GIVEN RECORDS START

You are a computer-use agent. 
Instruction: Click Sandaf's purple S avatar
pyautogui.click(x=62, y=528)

GIVEN RECORDS END
GIVEN RECORDS START

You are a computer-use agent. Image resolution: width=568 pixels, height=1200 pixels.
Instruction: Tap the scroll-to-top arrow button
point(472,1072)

GIVEN RECORDS END
GIVEN RECORDS START

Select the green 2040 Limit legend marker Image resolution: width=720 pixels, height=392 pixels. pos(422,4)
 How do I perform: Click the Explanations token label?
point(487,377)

GIVEN RECORDS END

ABOUT THIS TASK:
Copy each line holding the word "Image" from the listing above.

OUTPUT FOR THIS TASK:
You are a computer-use agent. Image resolution: width=568 pixels, height=1200 pixels.
Select the green 2040 Limit legend marker Image resolution: width=720 pixels, height=392 pixels. pos(422,4)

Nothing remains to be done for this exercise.